[Start of section]
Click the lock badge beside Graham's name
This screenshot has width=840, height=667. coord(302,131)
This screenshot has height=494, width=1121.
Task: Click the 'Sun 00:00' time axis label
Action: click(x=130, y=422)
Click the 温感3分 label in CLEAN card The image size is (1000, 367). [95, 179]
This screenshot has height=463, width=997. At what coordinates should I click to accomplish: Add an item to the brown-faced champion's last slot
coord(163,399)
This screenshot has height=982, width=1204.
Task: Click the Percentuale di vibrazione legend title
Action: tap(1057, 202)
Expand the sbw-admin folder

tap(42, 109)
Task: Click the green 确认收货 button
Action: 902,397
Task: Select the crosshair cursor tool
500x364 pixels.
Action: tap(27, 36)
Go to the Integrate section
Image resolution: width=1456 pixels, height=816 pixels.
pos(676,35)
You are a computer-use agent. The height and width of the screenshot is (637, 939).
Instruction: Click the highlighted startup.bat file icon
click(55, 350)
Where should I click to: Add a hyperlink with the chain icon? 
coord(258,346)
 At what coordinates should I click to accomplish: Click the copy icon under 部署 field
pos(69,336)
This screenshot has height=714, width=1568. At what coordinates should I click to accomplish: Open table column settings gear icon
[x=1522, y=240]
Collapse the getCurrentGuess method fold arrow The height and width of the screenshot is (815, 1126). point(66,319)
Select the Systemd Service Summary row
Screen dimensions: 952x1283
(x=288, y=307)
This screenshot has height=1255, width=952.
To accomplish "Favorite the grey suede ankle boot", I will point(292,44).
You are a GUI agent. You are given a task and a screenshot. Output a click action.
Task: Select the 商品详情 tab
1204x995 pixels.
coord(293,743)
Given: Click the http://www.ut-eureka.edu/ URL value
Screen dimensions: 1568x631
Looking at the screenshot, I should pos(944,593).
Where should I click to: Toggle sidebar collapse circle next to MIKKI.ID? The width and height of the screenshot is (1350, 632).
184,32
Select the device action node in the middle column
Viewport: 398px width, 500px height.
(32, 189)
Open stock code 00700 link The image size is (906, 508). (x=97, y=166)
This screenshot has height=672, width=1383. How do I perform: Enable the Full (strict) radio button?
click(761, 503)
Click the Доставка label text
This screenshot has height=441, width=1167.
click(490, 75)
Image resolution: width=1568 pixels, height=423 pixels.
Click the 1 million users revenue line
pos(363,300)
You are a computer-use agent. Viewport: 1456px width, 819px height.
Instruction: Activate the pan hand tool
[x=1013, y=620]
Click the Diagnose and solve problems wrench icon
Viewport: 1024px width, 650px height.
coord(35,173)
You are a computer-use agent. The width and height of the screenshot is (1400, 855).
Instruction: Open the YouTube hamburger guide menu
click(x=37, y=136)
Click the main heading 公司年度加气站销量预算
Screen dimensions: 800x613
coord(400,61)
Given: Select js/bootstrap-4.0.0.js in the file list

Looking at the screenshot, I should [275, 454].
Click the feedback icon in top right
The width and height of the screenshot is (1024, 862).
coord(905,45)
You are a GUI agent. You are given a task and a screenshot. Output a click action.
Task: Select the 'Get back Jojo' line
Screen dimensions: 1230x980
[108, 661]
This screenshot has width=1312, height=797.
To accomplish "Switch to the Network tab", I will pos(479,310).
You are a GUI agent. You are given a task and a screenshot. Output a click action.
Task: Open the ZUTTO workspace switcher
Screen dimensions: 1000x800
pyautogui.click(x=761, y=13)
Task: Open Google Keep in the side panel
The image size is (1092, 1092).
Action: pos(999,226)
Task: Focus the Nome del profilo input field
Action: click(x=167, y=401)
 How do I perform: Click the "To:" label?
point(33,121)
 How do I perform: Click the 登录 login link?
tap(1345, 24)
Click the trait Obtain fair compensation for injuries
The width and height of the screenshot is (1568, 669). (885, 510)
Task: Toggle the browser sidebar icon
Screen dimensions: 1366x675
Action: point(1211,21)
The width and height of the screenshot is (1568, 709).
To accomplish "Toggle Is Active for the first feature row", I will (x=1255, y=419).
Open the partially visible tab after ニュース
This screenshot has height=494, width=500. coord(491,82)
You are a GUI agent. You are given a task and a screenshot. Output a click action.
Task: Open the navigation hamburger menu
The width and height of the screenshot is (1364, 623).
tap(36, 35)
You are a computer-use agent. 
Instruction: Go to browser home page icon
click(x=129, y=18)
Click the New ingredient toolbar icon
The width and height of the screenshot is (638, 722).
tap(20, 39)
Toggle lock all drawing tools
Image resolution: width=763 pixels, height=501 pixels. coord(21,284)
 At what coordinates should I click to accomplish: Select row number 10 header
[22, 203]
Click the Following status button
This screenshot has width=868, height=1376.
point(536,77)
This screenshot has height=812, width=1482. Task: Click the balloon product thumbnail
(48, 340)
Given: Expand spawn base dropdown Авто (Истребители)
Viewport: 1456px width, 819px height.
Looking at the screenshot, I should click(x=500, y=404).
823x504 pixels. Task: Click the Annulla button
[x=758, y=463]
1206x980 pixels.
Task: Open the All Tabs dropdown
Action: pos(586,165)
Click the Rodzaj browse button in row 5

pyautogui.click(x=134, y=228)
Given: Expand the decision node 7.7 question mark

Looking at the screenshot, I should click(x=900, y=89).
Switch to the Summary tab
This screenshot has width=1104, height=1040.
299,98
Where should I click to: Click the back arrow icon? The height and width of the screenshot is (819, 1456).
[End of section]
▶ [Exercise goal]
Across the listing, how many lines hold "computer"? The answer must be the number only.

▶ [Answer area]
4